That was not a possibility she had truly considered before. In hindsight, she should have. She knew him well enough to know he never did something for nothing.

"Then I suppose I'll have to make a scene. But you know if they catch up with us, you'll have to tolerate their company again."

"A travesty." Ardyn scrutinized her. With a start she realized she couldn't guess what he was thinking. They had strayed too far from a path she knew. She couldn't even begin to predict how he would behave here.

"Make a scene, little Dreamer." He turned back around. "It's what I do."


	48. Ignis, Inside the Lighthouse

_Day 44:_

No discussion passed about not leaving Reina alone with Ardyn. It was understood. And yet, somewhere between putting the boat back together and preparing for departure, that was precisely what happened.

For a brief, terrifying moment, Ignis thought Reina had vanished altogether. The marshal's instructions that someone keep an eye on her at all times had not been a suggestion—nor a baseless concern. If she had already slipped away on her own twice, she would likely try again. Indeed, she had little reason not to.
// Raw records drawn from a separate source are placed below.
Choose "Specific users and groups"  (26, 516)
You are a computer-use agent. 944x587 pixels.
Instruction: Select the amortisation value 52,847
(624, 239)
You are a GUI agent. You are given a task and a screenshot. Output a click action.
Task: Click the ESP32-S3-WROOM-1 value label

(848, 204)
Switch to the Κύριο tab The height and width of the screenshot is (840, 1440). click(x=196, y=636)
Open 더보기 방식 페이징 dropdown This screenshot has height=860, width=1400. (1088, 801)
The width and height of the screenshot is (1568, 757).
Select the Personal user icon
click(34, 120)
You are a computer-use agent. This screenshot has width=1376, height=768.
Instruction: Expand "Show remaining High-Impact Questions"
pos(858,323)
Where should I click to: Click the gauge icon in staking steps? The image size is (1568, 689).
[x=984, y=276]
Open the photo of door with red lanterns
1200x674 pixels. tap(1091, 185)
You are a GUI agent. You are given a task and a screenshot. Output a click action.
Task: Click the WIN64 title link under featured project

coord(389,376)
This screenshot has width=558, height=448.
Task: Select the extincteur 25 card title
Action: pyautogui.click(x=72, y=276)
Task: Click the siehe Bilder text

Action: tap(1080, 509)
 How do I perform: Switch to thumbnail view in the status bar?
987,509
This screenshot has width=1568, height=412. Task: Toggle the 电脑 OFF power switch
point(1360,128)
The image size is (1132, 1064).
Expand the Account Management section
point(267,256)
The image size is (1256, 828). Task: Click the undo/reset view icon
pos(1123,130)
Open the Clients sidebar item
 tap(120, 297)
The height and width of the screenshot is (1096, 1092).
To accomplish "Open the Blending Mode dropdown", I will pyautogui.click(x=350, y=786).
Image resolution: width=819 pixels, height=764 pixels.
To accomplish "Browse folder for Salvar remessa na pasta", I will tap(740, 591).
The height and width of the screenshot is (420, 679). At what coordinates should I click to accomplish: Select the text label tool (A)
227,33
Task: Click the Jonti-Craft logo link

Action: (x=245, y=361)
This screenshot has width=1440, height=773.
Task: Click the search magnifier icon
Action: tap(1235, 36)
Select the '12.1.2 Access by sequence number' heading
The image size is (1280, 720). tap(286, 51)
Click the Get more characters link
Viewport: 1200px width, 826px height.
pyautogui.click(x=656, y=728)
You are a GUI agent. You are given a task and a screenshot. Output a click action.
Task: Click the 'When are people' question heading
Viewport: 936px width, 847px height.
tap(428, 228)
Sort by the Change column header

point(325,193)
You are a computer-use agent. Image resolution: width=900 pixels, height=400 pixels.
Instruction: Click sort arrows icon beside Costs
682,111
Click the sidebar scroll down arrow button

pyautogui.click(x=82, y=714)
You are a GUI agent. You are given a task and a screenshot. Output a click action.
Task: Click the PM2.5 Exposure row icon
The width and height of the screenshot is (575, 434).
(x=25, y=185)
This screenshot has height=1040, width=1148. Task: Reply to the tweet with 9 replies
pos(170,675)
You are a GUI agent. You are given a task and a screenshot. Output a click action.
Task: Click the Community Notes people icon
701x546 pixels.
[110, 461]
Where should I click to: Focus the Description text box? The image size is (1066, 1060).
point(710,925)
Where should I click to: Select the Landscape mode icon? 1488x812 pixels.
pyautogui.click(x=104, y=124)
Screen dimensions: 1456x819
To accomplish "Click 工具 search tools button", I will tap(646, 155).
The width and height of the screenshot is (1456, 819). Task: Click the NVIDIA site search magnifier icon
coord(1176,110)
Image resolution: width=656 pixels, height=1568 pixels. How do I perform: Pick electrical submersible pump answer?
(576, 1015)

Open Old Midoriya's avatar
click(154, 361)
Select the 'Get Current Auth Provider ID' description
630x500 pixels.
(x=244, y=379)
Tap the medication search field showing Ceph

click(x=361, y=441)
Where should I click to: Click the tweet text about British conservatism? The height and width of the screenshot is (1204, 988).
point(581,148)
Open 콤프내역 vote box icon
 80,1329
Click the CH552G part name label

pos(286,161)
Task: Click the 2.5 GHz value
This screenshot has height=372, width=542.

But Ignis caught sight of her atop the lighthouse before he chased Cor down in a panic. He stopped at the base staring up as he willed his heartbeat to slow down to a more reasonable pace once more. As he watched, another person appeared at the top.

Ardyn.

So much for catching his breath.

Ignis pushed the lighthouse doors open and sprinted up the curling spiral staircase inside. Three quarters of the way there his senses caught up with him. Neither of them were likely to look kindly on him if he barged into what was undoubtedly a private conversation. They were also unlikely to look kindly on him eavesdropping. For the latter consideration, it was too late.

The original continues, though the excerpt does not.